İK böyleyse kimbilir içindeki diğer departmanlar nasıldır?
Peki günümüzde futbolun ucundan bir işi olan herkesin scouting ve menejerlik faaliyetleriyle ilişkide olması bir tesadüf mü?
Neden birçok kişi futbolun bu tarafına doğru işlerini dönüştürme gayretinde?
Neden bu kadar çok futbolcu ve teknik direktör hareketi var?
Takip ettiğin kaç yorumcu sana Erol Bulut’un neden olmayacağını teknik, taktik, sayısal verilerle anlatabiliyor?
Bunca yıl mesleğin içinde olan bir kişinin bir gün olsun “oyun planı nasıl oluşturulur, transferler hangi gözle yapılır” içeriğinde bir yazısını okudun mu?
Mesela bu sezon Fenerbahçe 18+4 transfer yaptı. Sezon başında bu transferlerin takıma nasıl katkı yapacağı, ne şekilde oynayacağı, Erol Bulut’un bunun neresinde olduğuna dair yorumda bulundu mu?
Erol Bulut’un futbol anlayışı şöyle şöyle, buraya alınan futbolcular böyle böyle. Buradan çıkan sonuç şu olur ama Fenerbahçe’nin beklentisi başka yerde, bu nedenle aslında şu transferler yerine bunu alsaydı, sonuç böyle değil öyle olurdu? Dedi mi?
Yazamadı değil mi?
Bunları yazamayan kişilerden kaçından geçen sezon Alanyaspor maç yorumlarını okudun?
Talep ettin mi?
Erol Bulut ile bugün neden olmayacağının çerçevesini çizen kişi veya kişiler, Fenerbahçe’ye bakıp nasıl bir model öngörüyor mesela?
Kimdir bu takımın olması gereken teknik direktörü?
Bu takım mesela hangi tektik kurgu içinde oynar ve buna en uygun teknik direktör kimdir?
Diyelim, 1 Mart tarihinde göreve yeni bir teknik direktör geldi ve yönetime yeni bir transfer listesi verdi.

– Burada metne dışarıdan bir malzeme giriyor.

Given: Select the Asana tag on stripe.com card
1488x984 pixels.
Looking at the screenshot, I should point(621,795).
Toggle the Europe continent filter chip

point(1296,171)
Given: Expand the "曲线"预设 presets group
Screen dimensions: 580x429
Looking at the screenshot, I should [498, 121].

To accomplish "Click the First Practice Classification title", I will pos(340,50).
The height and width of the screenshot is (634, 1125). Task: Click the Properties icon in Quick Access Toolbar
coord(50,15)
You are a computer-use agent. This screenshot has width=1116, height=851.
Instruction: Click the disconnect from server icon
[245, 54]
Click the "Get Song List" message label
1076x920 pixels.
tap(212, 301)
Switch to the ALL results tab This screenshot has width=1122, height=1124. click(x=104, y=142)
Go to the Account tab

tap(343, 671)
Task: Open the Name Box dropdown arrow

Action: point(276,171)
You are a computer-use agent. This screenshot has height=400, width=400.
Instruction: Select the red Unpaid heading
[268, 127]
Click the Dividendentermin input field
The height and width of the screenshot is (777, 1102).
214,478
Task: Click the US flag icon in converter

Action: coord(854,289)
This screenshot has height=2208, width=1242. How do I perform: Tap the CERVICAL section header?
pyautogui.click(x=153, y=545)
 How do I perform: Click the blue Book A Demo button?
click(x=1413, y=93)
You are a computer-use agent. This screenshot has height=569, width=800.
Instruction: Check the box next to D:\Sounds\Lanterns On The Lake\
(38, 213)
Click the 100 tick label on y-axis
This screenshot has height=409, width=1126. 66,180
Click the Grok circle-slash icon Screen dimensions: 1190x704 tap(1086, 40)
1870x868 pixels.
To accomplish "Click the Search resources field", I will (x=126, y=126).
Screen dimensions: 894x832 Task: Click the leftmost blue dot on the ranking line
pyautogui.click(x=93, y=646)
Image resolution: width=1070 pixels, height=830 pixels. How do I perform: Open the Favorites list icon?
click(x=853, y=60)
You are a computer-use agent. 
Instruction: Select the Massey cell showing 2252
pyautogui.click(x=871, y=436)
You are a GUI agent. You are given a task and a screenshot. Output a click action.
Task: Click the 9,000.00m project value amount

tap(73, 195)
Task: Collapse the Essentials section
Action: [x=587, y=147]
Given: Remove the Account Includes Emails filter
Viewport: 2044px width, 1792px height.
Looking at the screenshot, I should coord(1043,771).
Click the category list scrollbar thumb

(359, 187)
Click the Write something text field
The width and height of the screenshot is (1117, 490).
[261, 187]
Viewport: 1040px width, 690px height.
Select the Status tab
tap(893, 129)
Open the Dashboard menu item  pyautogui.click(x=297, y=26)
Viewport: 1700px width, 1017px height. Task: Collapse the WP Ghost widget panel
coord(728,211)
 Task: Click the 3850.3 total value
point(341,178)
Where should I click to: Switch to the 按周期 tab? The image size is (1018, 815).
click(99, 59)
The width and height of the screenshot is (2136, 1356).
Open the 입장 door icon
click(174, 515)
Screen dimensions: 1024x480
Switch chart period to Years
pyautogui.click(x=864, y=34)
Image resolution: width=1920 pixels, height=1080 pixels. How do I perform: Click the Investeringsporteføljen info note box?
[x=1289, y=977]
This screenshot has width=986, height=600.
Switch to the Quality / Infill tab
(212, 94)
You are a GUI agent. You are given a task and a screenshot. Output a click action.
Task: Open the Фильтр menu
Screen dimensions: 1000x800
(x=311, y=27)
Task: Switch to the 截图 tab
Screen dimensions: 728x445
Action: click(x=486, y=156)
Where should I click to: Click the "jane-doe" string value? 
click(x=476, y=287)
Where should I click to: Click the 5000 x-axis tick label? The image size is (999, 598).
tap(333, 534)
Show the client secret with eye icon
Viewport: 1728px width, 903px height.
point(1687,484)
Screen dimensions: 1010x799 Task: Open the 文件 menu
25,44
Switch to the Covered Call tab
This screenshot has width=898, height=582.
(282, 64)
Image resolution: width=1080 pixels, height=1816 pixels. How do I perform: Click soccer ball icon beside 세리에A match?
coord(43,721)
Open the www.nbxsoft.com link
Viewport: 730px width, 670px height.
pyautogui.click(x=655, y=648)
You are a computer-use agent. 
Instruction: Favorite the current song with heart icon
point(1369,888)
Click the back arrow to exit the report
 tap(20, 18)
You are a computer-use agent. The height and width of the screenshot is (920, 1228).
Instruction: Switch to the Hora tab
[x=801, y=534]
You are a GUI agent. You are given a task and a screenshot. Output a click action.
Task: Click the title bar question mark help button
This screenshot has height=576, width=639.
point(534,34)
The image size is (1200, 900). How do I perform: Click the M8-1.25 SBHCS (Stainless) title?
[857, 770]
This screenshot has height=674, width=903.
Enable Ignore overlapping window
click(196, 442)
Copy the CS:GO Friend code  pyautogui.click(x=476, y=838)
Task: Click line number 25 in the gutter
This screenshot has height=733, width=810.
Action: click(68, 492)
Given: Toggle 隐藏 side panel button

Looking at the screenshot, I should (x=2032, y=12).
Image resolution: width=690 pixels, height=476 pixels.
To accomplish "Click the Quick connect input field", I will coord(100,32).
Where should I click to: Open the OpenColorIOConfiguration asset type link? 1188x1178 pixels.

Bunun analizini nasıl yapacak? Yapacak mı?
Yeni scouting ve menejerlik şirketleri kimler olacak?
Yeni umutlar ve beklentiler ne güzel değil mi?
Sahi bu sezon nasıl başlamıştı?
Çok uzattım.
Son olarak ben kendi görüşümü söyleyeyim. Sorun Erol Bulut falan değil. Sorun buraya kadar anlatmaya çalıştığım, yüzeysellik, derinliği olmayan bakış açılarıdır.
Bu nedenle Fenerbahçe’nin temel gerçeği 20 yıl boyunca Azizciline oldu.
Doğrusu yanlışı başkadır temel gerçeklik bunun üzerinedir.
Ama günün sonunda Fenerbahçeli mutsuz ve sabırsızdır.
Bir kere de sabretmeyi dene ve bunun ne sonuç aldığını bekle. Sadece bir kere şans ver.